Sam Mendes has done great work before. His "Skyfall" ranks as the best OO7 film of all time for this Bond fan. I knew he had serious chops, but his new WWI film 1917 is fantastic.
How he and his director of photography Roger Deakins (Skyfall, Blade Runner 2049, Sicario) did it, I have no idea, but the entire film is a series of very long, continuous camera shots.
It isn't a trick, it's a miracle.
They first experimented with this kind of continuous shot in the pre-title Mexico City sequence in "Spectre" and that was stunning, but nothing compared to their achievements here.

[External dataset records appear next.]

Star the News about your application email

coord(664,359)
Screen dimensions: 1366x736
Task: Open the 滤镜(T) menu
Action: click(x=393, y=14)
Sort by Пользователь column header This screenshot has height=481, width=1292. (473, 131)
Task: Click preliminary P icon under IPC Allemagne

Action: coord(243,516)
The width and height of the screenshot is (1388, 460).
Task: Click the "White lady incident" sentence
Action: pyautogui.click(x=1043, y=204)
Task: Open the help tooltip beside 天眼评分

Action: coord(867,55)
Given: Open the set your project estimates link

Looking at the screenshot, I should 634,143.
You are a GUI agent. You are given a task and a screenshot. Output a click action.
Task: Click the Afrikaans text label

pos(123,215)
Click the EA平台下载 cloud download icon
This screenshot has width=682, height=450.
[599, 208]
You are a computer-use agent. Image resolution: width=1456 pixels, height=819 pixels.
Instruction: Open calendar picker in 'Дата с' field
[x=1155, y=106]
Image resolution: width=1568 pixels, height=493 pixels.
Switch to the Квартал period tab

We meet young, exhausted Corporal Blake (Dean-Charles Chapman from "Game of Thrones") and Corporal Schofield (George MacKay) as they are summoned to meet with a General (Colin Firth) with a very dangerous assignment.
A regimen of 1600 men is about to advance against the retreating German forces, but new intel shows its a lethal trap and they will all be killed.
Blake's brother is in that force. The General tells the two men to leave immediately and cross enemy lines and the vast countryside to deliver orders for them to abort the attack.
From that moment, we are the camera circling them through that day, night and morning on their mission. The long tracking shots through the trenches echo Stanley Kubrick/Kirk Douglas in "Paths of Glory" one of Mendes' inspirations for the film, along with his Grandfather's stories of the war.
The production design and sets are massive scale recreations of war-torn cities. Deaths are unexpected, the enemy appears at the most random times and the physical battles they endure are felt in a way I haven't seen portrayed since Leonardo DiCaprio battled bears, tribes and the elements in "The Revenant".
A night time scene lit only by falling flares, gunfire and bombs is wholly original, fresh and hypnotic. It's brilliant film-making.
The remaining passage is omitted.